Besides DHEA, there are also nutritional supplements that can not only address some of the symptoms commonly associated with low testosterone, but may help boost your testosterone levels as well. These include:

    • Saw palmetto. Besides addressing symptoms of low testosterone, this herb may also help to actually increase testosterone levels by inhibiting up-conversion to dihydrotestosterone.8 Research has also shown it can help reduce your risk of prostate cancer. When choosing a saw palmetto supplement, you should be wary of the brand, as there are those that use an inactive form of the plant. According to industry expert Dr. Rudi Moerck, what you want to look for is an organic supercritical CO2 extract of saw palmetto oil, which is dark green in color. Since saw palmetto is a fat-soluble supplement, taking it with eggs will enhance the absorption of its nutrients.
    • Astaxanthin in combination with saw palmetto. There is also solid research indicating that if you take astaxanthin in combination with saw palmetto, you may experience significant synergistic benefits. A 2009 study published in theJournal of the International Society of Sports Nutrition found that an optimal dose of saw palmetto and astaxanthin decreased both DHT and estrogen while simultaneously increasing testosterone.9
    • Ashwagandha. This ancient Indian herb is known as an adaptogen, which can help boost stamina, endurance, and sexual energy. Research published in 201010 found that men taking the herb Ashwagandha experienced a significant increase in testosterone levels.

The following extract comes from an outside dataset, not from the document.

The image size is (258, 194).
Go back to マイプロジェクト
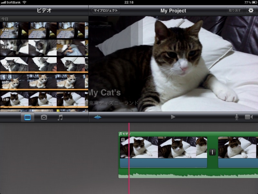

Ashwagandha also helps promote overall immune function, and can help increase your resistance to occasional stress.11 It also supports healthful levels of total lipids, cholesterol, and triglycerides already in the normal range. While some adaptogens are stimulants in disguise, this is not the case with Ashwagandha. It can give your morning exercise routine a boost, and when taken prior to bed, it can help you get a good night’s sleep as well. I recommend using only 100% organic Ashwagandha root, free of fillers, additives and excipients, to ensure quality.

Low Testosterone Is Not an Inevitable Fate for Aging Men

I strongly recommend implementing lifestyle strategies that are known to optimize testosterone levels naturally before you do anything else to address the symptoms associated with low testosterone. If you’re still deficient in testosterone after implementing high intensity exercise and strength training, along with the dietary strategies detailed above and, ideally, intermittent fasting, then you could try trans-mucosal DHEA. Again, remember to confer with a qualified health care practitioner and get your levels tested before supplementing with DHEA or any other hormone, including testosterone.

Personally, I’ve been able to maintain both testosterone and HGH levels comparable to that of a young healthy male, simply by implementing high intensity exercise, Power Plate exercises, and intermittent fasting, along with my standarddietary recommendations. I would strongly encourage you to review my nutrition plan if you haven’t already done so.

Add to that some regular sun exposure, and you’ll be well ahead of most people. Vitamin D, a steroid hormone, also helps to naturally increase testosterone levels. In one study,12 overweight men who were given vitamin D supplements had a significant increase in testosterone levels after one year. As in most instances, given half a chance, your body will actively and automatically strive to maintain optimal health. So as long as you incorporate the foundational basics of a healthy lifestyle, you can stay healthy and strong well into your old age.